• _EXERCISE TASK 1_:
List every line in the records below that contains the string "perform", matching case exactly.

• _DOCUMENT PASSAGE_:
....

Every time you jump, you experience gravity. It pulls you back down to the ground. Without gravity, you'd float off into the atmosphere -- along with all of the other matter on Earth.
You see gravity at work any time you drop a book, step on a scale or toss a ball up into the air. It's such a constant presence in our lives, we seldom marvel at the mystery of it -- but even with several well-received theories out there attempting to explain why a book falls to the ground (and at the same rate as a pebble or a couch, at that), they're still just theories. The mystery of gravity's pull is pretty much intact.
So what do we know about gravity? We know that it causes any two objects in the universe to be drawn to one another. We know that gravity assisted in forming the universe, that it keeps the moon in orbit around the Earth, and that it can be harnessed for more mundane applications like gravity-powered motors or gravity-powered lamps.
As for the science behind the action, we know that Isaac Newton defined gravity as a force -- one that attracts all objects to all other objects. We know that Albert Einstein said gravity is a result of the curvature of space-time. These two theories are the most common and widely held (if somewhat incomplete) explanations of gravity.
In this article, we'll look at Newton's theory of gravity, Einstein's theory of gravity and we'll touch on a more recent view of the phenomenon as well.
Although many people had already noted that gravity exists, Newton was the first to develop a cohesive explanation for gravity, so we'll start there.
In the 1600s, an English physicist and mathematician named Isaac Newton was sitting under an apple tree -- or so the legend tells us. Apparently, an apple fell on his head, and he started wondering why the apple was attracted to the ground in the first place.
Newton publicized his Theory of Universal Gravitation in the 1680s. It basically set forth the idea that gravity was a predictable force that acts on all matter in the universe, and is a function of both mass and distance. The theory states that each particle of matter attracts every other particle (for instance, the particles of "Earth" and the particles of "you") with a force that is directly proportional to the product of their masses and inversely proportional to the square of the distance between them.
So the farther apart the particles are, and/or the less massive the particles, the less the gravitational force.
The standard formula for the law of gravitation goes [source: UT]:
Gravitational force = (G * m1 * m2) / (d2)
Gravitational force = (G * m1 * m2) / (d2)
where G is the gravitational constant, m1 and m2 are the masses of the two objects for which you are calculating the force, and d is the distance between the centers of gravity of the two masses.
G has the value of 6.67 x 10E-8 dyne * cm2/gm2. So if you put two 1-gram objects 1 centimeter apart from one another, they will attract each other with the force of 6.67 x 10E-8 dyne. A dyne is equal to about 0.001 gram weight, meaning that if you have a dyne of force available, it can lift 0.001 grams in Earth's gravitational field. So 6.67 x 10E-8 dyne is a miniscule force.
When you deal with massive bodies like the Earth, however, which has a mass of 6E+24 kilograms (see How much does planet Earth weigh?), it adds up to a rather powerful gravitational force. That's why you're not floating around in space right now.
The force of gravity acting on an object is also that object's weight. When you step on a scale, the scale reads how much gravity is acting on your body. The formula to determine weight is [source: Kurtus]:
weight = m * g
where m is an object's mass, and g is the acceleration due to gravity. Acceleration due to gravity on Earth, is 9.8 m/s² -- it never changes, regardless of an object's mass. That's why if you were to drop a pebble, a book and a couch off a roof, they'd hit the ground at the same time.

....

• _EXERCISE TASK 2_:
From the gravity article above, reproduce the stretch from "G has the value" through "a miniscule force.", word for word.

• _DATA LINES_:
....

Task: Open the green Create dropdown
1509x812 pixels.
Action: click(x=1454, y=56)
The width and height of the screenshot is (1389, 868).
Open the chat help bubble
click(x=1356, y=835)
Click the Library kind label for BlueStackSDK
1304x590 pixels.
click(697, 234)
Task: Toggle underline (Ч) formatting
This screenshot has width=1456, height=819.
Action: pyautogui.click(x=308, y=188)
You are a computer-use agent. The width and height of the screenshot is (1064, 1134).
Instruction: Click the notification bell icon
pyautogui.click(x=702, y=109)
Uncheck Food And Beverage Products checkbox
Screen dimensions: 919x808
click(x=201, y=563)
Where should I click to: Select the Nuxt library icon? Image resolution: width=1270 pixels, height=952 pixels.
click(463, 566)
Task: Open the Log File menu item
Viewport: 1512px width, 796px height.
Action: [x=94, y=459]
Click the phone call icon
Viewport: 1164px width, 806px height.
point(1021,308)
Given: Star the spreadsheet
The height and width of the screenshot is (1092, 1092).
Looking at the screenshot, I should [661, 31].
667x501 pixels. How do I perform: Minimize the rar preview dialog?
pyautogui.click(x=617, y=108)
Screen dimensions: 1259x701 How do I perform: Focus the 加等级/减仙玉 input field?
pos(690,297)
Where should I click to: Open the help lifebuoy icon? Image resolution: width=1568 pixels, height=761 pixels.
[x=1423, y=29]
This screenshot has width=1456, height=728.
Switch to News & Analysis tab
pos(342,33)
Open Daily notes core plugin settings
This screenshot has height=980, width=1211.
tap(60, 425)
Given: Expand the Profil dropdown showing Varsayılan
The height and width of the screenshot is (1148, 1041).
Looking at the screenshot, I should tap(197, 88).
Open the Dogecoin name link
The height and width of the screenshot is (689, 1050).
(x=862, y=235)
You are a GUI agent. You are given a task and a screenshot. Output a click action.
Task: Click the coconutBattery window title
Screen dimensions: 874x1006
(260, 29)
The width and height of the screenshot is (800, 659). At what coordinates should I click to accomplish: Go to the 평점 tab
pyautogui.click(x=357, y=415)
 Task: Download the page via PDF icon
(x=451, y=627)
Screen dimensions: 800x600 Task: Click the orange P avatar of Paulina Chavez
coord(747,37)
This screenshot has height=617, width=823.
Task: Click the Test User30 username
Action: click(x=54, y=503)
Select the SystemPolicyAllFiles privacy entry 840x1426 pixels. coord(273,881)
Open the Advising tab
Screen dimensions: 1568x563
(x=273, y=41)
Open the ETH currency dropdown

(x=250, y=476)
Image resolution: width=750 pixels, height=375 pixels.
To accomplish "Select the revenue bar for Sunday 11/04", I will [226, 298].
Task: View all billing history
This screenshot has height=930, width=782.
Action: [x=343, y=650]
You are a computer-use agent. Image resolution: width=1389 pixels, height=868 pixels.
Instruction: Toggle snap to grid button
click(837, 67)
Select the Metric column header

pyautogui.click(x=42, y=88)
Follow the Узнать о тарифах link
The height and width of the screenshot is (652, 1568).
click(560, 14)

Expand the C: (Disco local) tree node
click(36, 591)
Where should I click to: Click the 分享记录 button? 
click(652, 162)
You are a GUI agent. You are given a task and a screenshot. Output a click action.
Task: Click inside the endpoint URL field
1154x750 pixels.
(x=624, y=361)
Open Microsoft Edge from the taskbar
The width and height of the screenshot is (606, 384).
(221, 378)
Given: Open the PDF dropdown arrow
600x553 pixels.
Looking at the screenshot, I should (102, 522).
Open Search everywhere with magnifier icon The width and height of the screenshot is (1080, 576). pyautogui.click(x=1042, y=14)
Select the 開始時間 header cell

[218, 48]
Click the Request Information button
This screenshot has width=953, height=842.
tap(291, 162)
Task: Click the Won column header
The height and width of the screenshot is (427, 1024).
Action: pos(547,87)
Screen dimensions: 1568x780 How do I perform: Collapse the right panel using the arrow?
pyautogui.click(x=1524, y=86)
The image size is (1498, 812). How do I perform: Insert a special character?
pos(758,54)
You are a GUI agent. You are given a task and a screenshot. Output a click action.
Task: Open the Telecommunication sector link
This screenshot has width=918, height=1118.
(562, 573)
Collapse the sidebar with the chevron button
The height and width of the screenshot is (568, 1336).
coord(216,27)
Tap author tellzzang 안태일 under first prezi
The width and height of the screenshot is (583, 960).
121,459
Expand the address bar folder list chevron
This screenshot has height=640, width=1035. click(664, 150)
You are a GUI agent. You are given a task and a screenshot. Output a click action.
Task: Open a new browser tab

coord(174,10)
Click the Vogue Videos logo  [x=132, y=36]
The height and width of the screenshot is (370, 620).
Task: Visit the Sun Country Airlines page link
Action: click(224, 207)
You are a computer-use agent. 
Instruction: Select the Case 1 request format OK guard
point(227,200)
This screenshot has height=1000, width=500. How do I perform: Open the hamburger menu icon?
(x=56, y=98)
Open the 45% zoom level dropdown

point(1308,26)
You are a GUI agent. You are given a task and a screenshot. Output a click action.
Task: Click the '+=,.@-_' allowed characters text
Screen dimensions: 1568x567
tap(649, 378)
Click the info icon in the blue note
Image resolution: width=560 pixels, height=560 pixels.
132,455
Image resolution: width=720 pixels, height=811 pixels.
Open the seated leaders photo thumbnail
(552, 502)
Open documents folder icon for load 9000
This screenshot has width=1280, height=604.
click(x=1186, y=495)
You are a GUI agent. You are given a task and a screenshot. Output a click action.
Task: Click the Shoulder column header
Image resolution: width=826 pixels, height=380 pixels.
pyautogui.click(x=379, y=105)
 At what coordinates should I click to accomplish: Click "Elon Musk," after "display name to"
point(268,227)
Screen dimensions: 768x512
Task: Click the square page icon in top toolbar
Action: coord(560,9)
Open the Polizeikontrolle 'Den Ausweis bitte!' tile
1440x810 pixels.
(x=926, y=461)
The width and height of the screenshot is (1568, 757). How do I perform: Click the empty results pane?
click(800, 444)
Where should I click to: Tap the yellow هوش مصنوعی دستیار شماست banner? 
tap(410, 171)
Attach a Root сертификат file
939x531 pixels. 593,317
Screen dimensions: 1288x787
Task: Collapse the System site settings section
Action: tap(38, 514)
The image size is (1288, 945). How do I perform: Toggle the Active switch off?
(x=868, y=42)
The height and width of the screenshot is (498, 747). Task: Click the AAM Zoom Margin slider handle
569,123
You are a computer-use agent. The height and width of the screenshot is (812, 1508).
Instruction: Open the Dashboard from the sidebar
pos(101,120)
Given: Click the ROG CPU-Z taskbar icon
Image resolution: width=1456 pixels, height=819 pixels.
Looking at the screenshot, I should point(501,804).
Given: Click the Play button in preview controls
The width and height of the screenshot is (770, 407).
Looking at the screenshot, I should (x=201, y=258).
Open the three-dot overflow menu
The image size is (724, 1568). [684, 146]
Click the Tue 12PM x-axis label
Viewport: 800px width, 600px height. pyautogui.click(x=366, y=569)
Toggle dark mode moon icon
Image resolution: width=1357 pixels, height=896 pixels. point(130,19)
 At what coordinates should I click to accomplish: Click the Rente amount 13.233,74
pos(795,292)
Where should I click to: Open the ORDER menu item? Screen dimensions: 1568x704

....

• _RIGHT ANSWER 1_:
667x501 pixels. How do I perform: Minimize the rar preview dialog?
Screen dimensions: 1259x701 How do I perform: Focus the 加等级/减仙玉 input field?
Screen dimensions: 1568x780 How do I perform: Collapse the right panel using the arrow?
The image size is (1498, 812). How do I perform: Insert a special character?
This screenshot has height=1000, width=500. How do I perform: Open the hamburger menu icon?
The width and height of the screenshot is (1568, 757). How do I perform: Click the empty results pane?
The image size is (1288, 945). How do I perform: Toggle the Active switch off?

• _RIGHT ANSWER 2_:
G has the value of 6.67 x 10E-8 dyne * cm2/gm2. So if you put two 1-gram objects 1 centimeter apart from one another, they will attract each other with the force of 6.67 x 10E-8 dyne. A dyne is equal to about 0.001 gram weight, meaning that if you have a dyne of force available, it can lift 0.001 grams in Earth's gravitational field. So 6.67 x 10E-8 dyne is a miniscule force.